Beim Umgang mit dem starken Arm des Gesetzes sollte man Umsicht walten lassen. Die obligatorischen Sicherheitsmaßnahmen (z.B. Fingerabdrücke, genaue Gepäckkontrollen) bei der Einreise, die sich durchaus längere Zeit hinziehen können, lässt man mit Gleichmut über sich ergehen. Der auszufüllende Fragebogen mag Fragen enthalten, die wie ein Scherz anmuten. Sie sind jedoch bitterernst gemeint! Lassen Sie sich also nicht dazu hinreißen, diese fehlerhaft oder ausweichend zu beantworten. Dieser Visumantrag muss bereits vor der Abreise auf der entsprechenden Website der US-Einreisebehörde ausgefüllt werden; siehe dazu den entsprechenden Verweis auf unserer Link-Seite. Verkneifen Sie sich bitte auch den Scherz über die Bombe im Handgepäck und ähnliches, wenn Sie gigantischen Ärger gleich am Flughafen vermeiden wollen.

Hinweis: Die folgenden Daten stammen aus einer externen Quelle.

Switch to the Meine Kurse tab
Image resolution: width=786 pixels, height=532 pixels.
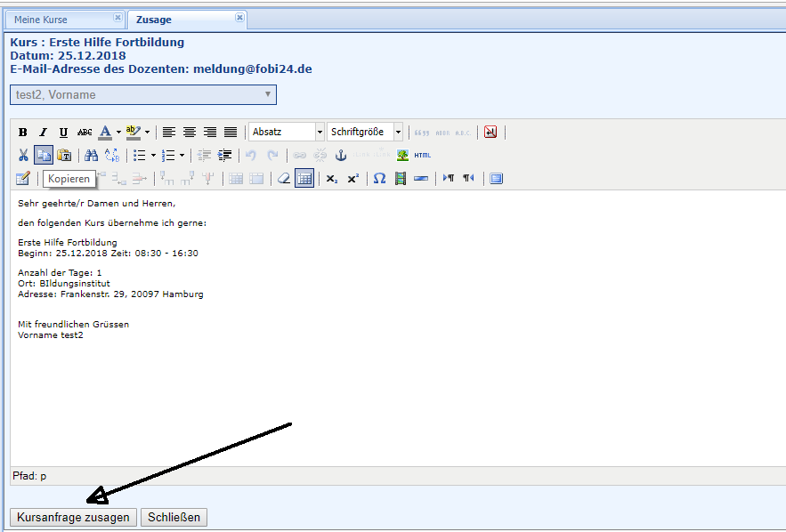[53, 20]
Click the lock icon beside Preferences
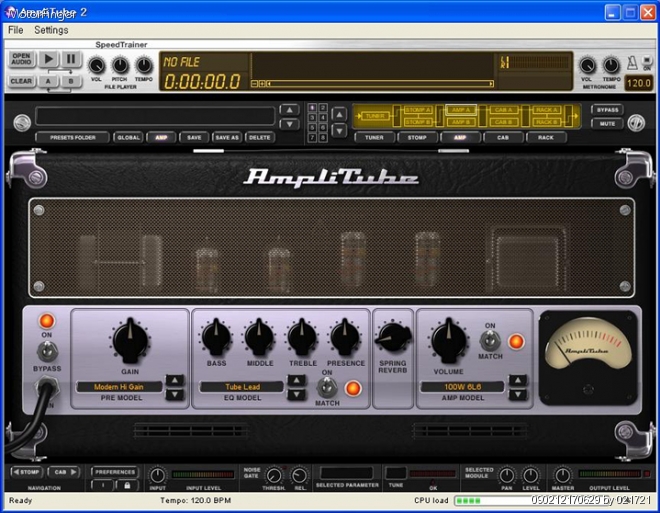 [x=126, y=485]

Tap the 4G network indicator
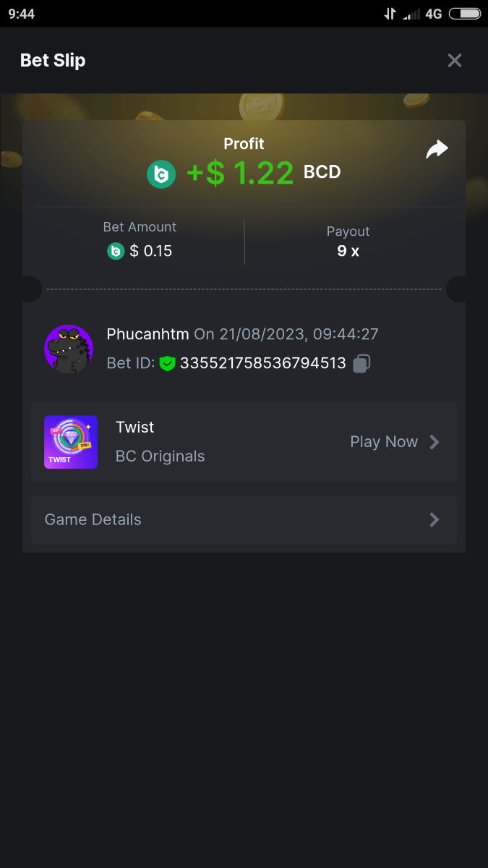point(433,14)
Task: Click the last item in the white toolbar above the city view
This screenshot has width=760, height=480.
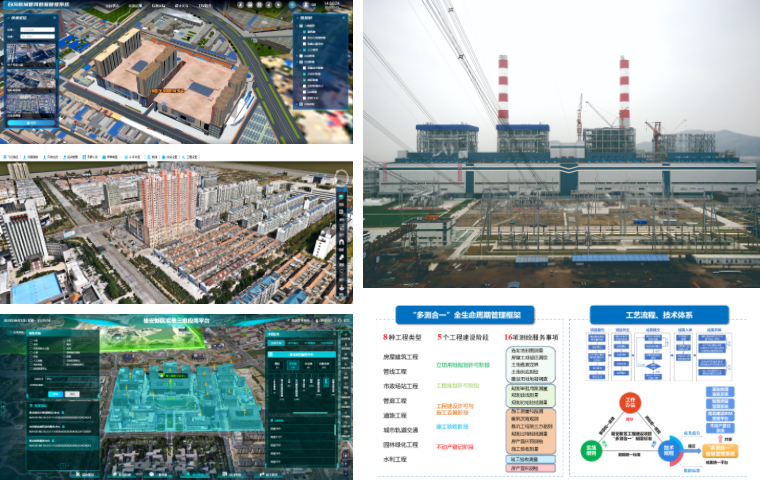Action: click(x=190, y=157)
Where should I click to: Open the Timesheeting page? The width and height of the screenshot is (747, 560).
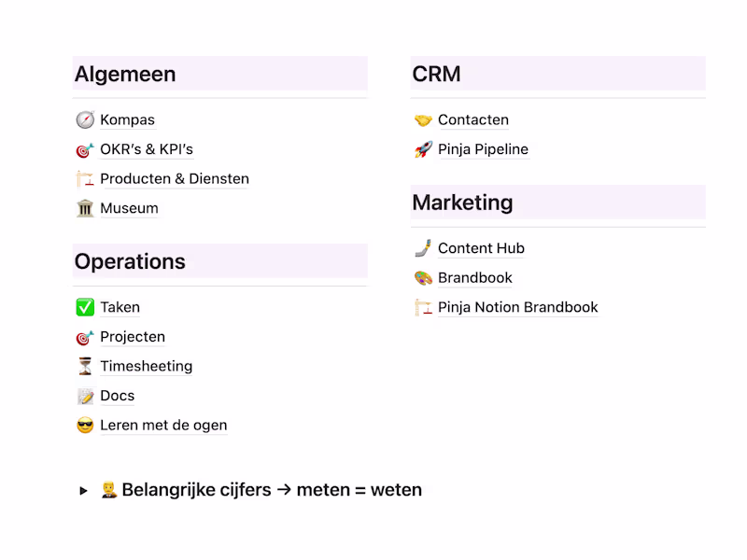pos(147,366)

So schwer es auch fällt, halten Sie sich an die Geschwindigkeitsbegrenzungen. Sie liegen in den verschiedenen Staaten zwischen 55 und 80 Meilen pro Stunde. Wird man von einem Polizeifahrzeug verfolgt und das Blaulicht geht an, so ist das als Aufforderung zu verstehen, rechts ranzufahren. Bei einer Verkehrkontrolle verhält man sich ganz ruhig, bleibt im Auto sitzen, folgt den Anweisungen der Polizei und legt als Fahrer am besten die Hände gut sichtbar auf das Lenkrad. Auch die anderen Fahrzeuginsassen sollten ruhig bleiben und nicht in Taschen herumwühlen oder ähnliches. Der Sheriff taucht, wie im Film, sehr gerne mit einer ungesicherten Waffe im Halfter auf. Bei einer unbedachten Bewegung können Sie diese nicht nur bewundern, sondern bekommen unter Umständen auch noch demonstriert, wie gut er damit umgehen kann.

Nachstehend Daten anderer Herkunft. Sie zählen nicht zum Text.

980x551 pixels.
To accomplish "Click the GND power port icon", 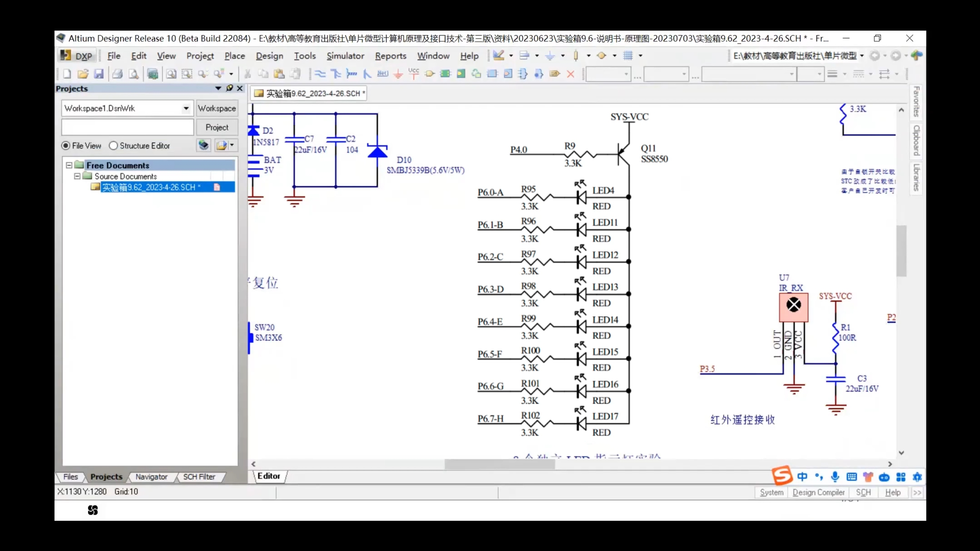I will pyautogui.click(x=398, y=74).
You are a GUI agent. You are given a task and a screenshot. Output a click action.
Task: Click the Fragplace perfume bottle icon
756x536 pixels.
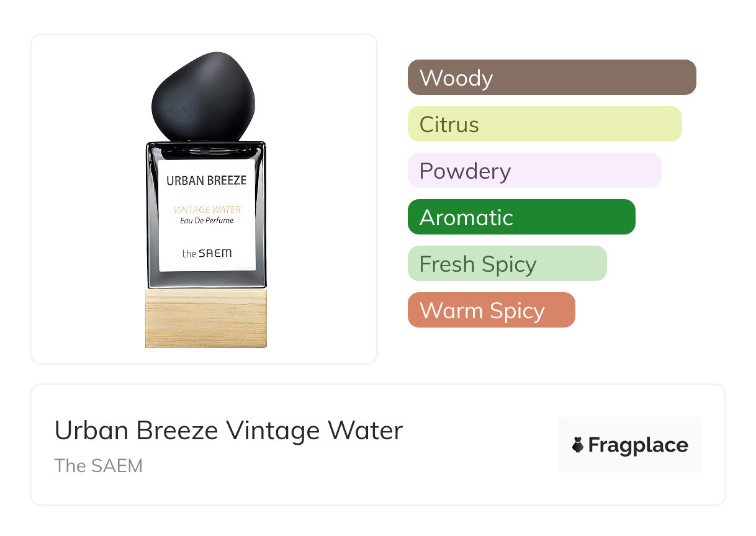coord(578,445)
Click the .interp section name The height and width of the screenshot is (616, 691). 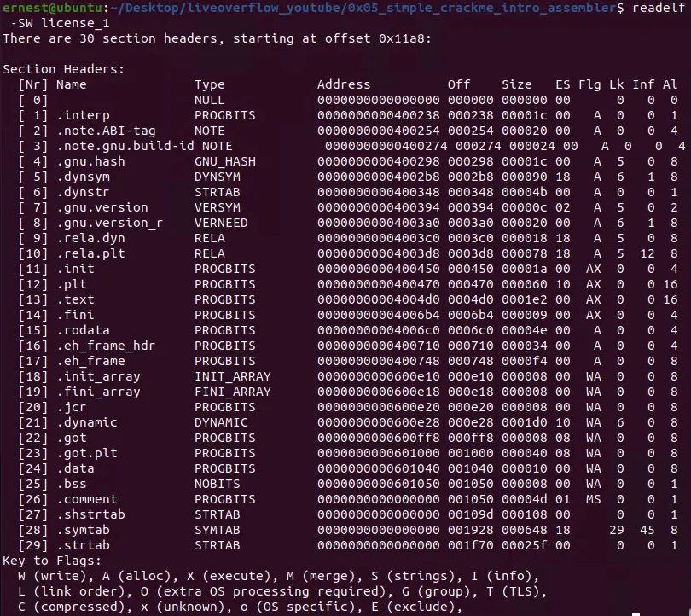click(83, 115)
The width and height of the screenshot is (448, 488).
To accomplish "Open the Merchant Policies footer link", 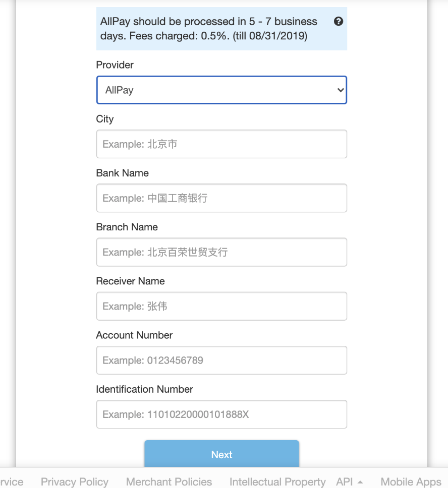I will click(x=169, y=482).
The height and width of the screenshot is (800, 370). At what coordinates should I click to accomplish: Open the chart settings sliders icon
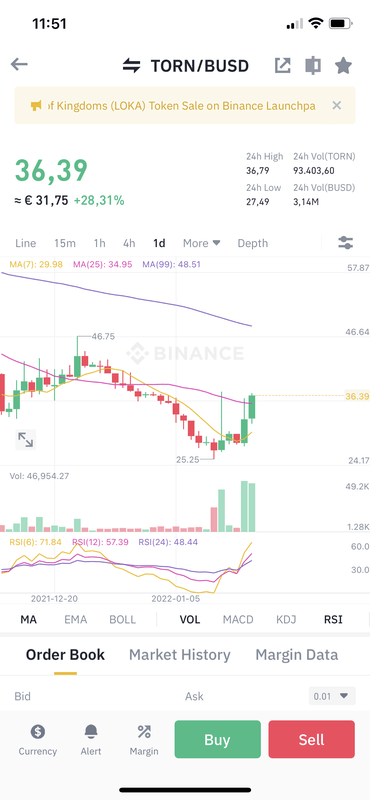click(346, 243)
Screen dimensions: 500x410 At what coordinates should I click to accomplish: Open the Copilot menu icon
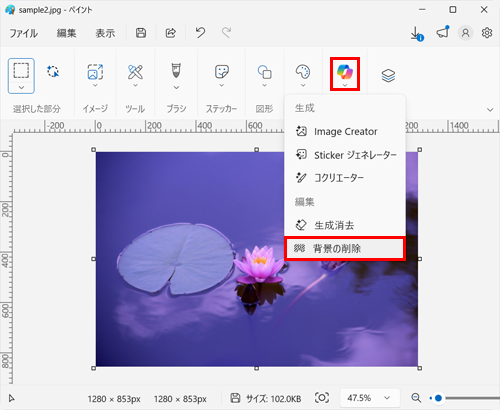tap(345, 71)
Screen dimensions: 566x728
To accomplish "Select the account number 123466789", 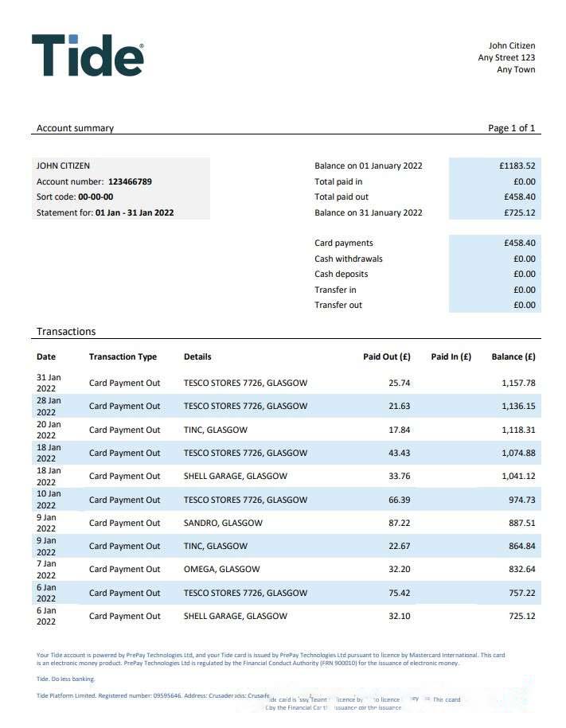I will (x=130, y=181).
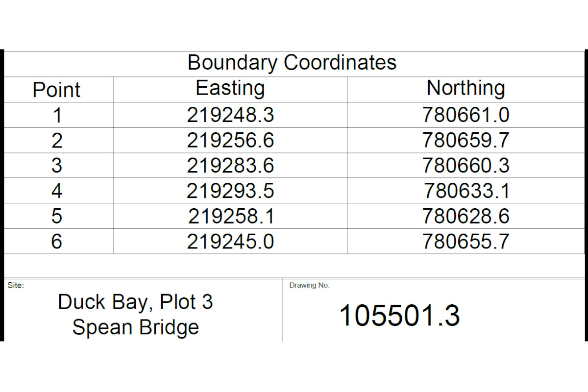Click Easting value 219245.0
The image size is (588, 392).
tap(230, 242)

In den USA tragen viele Leute offen oder verdeckt Schusswaffen mit sich herum. Daher sollte man jegliche Auseinandersetzung meiden und bei einem eventuellen Überfall keine Gegenwehr leisten. Außerdem gibt es in den großen Städten Viertel, die man, insbesondere als Weißer, meiden sollte, um sich nicht unnötig in Gefahr zu begeben. Fragen Sie bitte vor Ort nach, die Einheimischen können Ihnen da ganz konkrete Ratschläge geben.

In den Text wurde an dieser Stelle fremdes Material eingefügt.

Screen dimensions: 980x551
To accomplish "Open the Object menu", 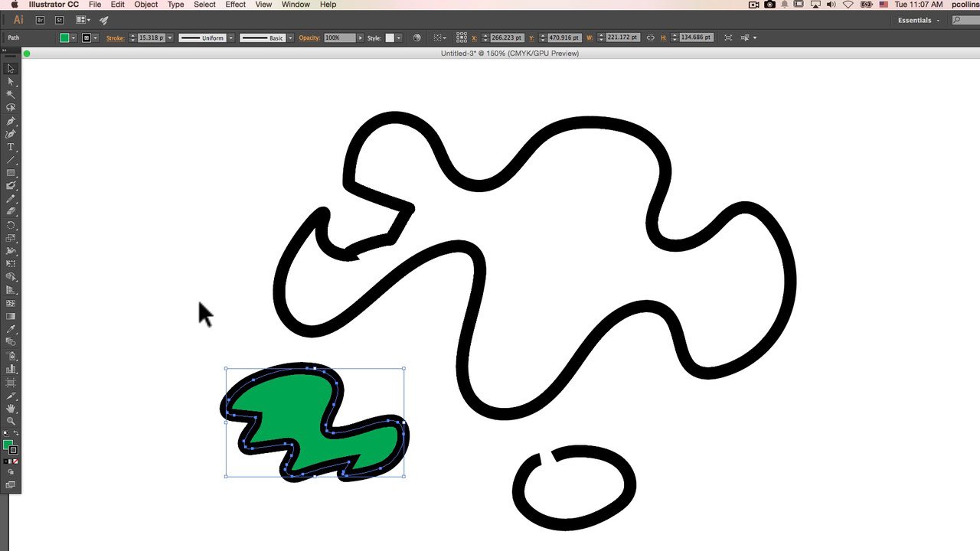I will click(145, 5).
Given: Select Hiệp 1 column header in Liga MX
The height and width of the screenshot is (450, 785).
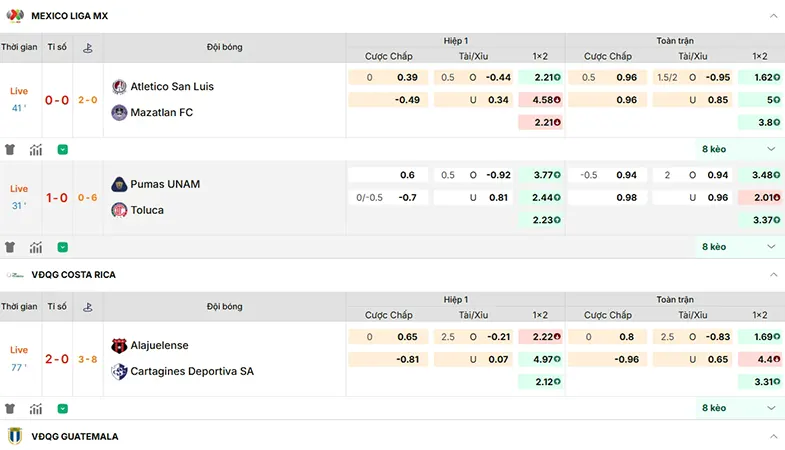Looking at the screenshot, I should 456,41.
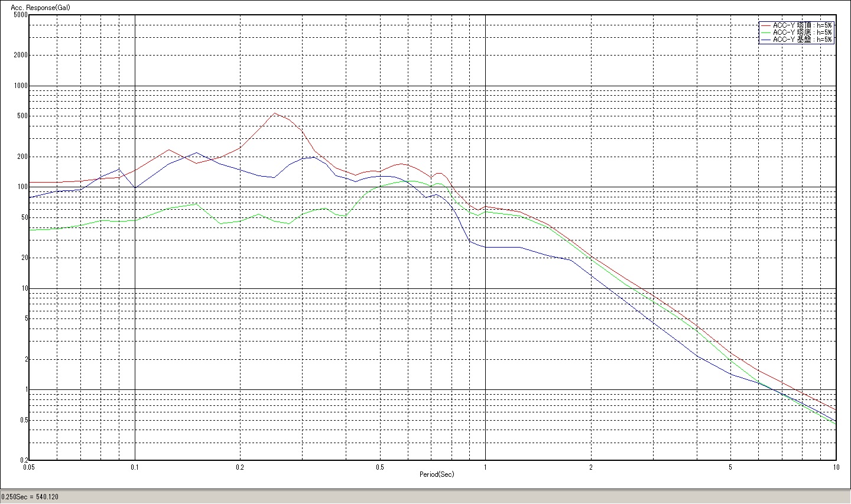851x504 pixels.
Task: Click the 0.05 tick label on x-axis
Action: tap(29, 467)
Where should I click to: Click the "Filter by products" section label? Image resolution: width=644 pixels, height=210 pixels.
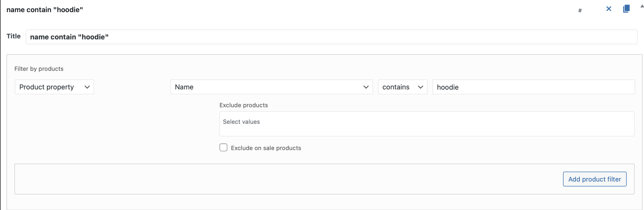[39, 69]
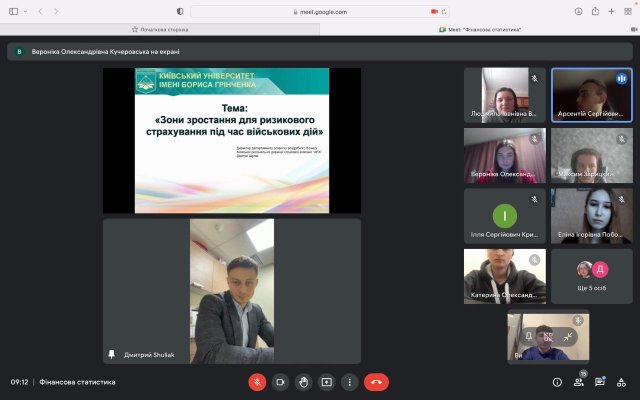Viewport: 640px width, 400px height.
Task: Toggle the camera on or off
Action: click(280, 381)
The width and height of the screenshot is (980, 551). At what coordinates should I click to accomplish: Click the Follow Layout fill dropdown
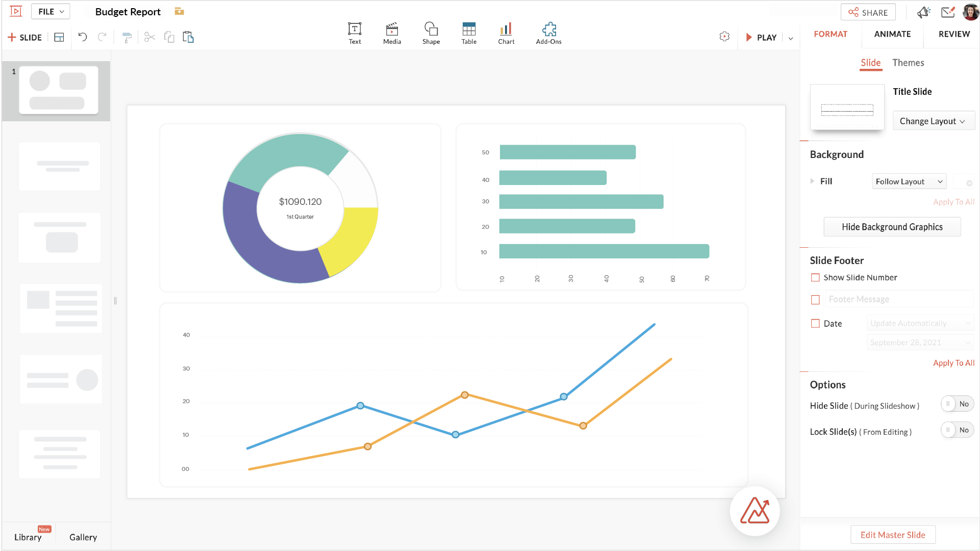908,181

Das Thema Alkohol wird in den USA auch nicht besonders relaxed gehandhabt. Unter 21 bekommt man normalerweise gar keinen Alkohol. Das Alter wird meist streng kontrolliert! Ein gemütliches Bierchen unter einem Baum im Park führt zu einem bösen Konflikt mit den Hütern des Gesetzes. Alkoholische Getränke dürfen weder offen transportiert (auch nicht im Auto, höchstens im Kofferraum ist es akzeptabel) noch in der Öffentlichkeit konsumiert werden. Und lassen Sie sich bitte auf keinen Fall am Steuer bei einem tiefen Schluck aus der Pulle erwischen! Wer auf der Straße mit einer schlichten braunen Tüte herumläuft, trägt mit hoher Wahrscheinlichkeit ein gutes Tröpfchen mit sich herum, denn das ist die einzige akzeptable Transportmöglichkeit. Der Verkauf von Alkohol ist an Sonntagen meistens eingeschränkt oder ganz verboten. Die sogenannten "Dry Counties", von denen es in den USA einige gibt, sind keine Gebiete mit besonders geringen Niederschlagsmengen, sondern Landkreise, in denen überhaupt keine alkoholischen Getränke erhältlich sind. Außerdem besitzt nicht jedes Restaurant eine Schanklizenz. Daher erlauben manche Wirte ihren Gästen, eigene alkoholhaltige Getränke mitzubringen. Trunkenheit ist übrigens an sich schon ein strafwürdiges Vergehen und Zurückhaltung daher angebracht.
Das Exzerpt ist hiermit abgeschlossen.